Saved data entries
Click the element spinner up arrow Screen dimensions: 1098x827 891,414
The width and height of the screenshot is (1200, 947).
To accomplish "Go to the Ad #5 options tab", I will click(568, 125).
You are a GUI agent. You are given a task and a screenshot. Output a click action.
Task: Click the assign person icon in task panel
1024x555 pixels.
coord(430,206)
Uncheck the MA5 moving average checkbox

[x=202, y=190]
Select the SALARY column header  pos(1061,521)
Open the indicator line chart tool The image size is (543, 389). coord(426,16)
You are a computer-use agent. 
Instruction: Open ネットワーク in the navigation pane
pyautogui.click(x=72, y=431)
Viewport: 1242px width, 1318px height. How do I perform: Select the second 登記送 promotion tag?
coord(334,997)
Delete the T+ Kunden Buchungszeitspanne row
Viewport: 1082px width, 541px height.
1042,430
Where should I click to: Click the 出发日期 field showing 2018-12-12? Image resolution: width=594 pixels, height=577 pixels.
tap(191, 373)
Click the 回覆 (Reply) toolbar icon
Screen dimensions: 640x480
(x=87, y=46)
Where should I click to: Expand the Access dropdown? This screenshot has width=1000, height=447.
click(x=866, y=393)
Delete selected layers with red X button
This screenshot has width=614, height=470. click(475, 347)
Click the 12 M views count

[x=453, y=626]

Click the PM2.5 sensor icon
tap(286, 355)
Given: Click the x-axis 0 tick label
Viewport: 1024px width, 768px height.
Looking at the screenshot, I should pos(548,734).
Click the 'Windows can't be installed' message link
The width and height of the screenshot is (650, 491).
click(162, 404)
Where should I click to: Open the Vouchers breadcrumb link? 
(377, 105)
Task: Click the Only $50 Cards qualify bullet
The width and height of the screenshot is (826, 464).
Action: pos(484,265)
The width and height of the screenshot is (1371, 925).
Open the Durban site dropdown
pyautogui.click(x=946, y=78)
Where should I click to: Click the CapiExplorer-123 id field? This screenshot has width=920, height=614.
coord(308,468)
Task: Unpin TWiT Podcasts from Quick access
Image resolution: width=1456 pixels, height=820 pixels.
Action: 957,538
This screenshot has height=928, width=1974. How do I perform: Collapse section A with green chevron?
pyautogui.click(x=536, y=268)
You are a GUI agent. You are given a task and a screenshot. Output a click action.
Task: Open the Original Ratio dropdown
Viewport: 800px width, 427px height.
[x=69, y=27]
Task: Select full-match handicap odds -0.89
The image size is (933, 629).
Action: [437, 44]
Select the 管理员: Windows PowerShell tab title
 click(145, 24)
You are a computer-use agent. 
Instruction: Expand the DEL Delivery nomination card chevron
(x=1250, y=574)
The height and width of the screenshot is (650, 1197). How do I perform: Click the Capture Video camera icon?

* **Work instructions**:
Print, without alteration, only the lines above between the one holding "Click the 12 M views count" and the one holding "The width and height of the screenshot is (1371, 925).", inclusive.

* **Result of this exercise**:
Click the 12 M views count

[x=453, y=626]

Click the PM2.5 sensor icon
tap(286, 355)
Given: Click the x-axis 0 tick label
Viewport: 1024px width, 768px height.
Looking at the screenshot, I should pos(548,734).
Click the 'Windows can't be installed' message link
The width and height of the screenshot is (650, 491).
click(162, 404)
Where should I click to: Open the Vouchers breadcrumb link? 
(377, 105)
Task: Click the Only $50 Cards qualify bullet
The width and height of the screenshot is (826, 464).
Action: pos(484,265)
The width and height of the screenshot is (1371, 925).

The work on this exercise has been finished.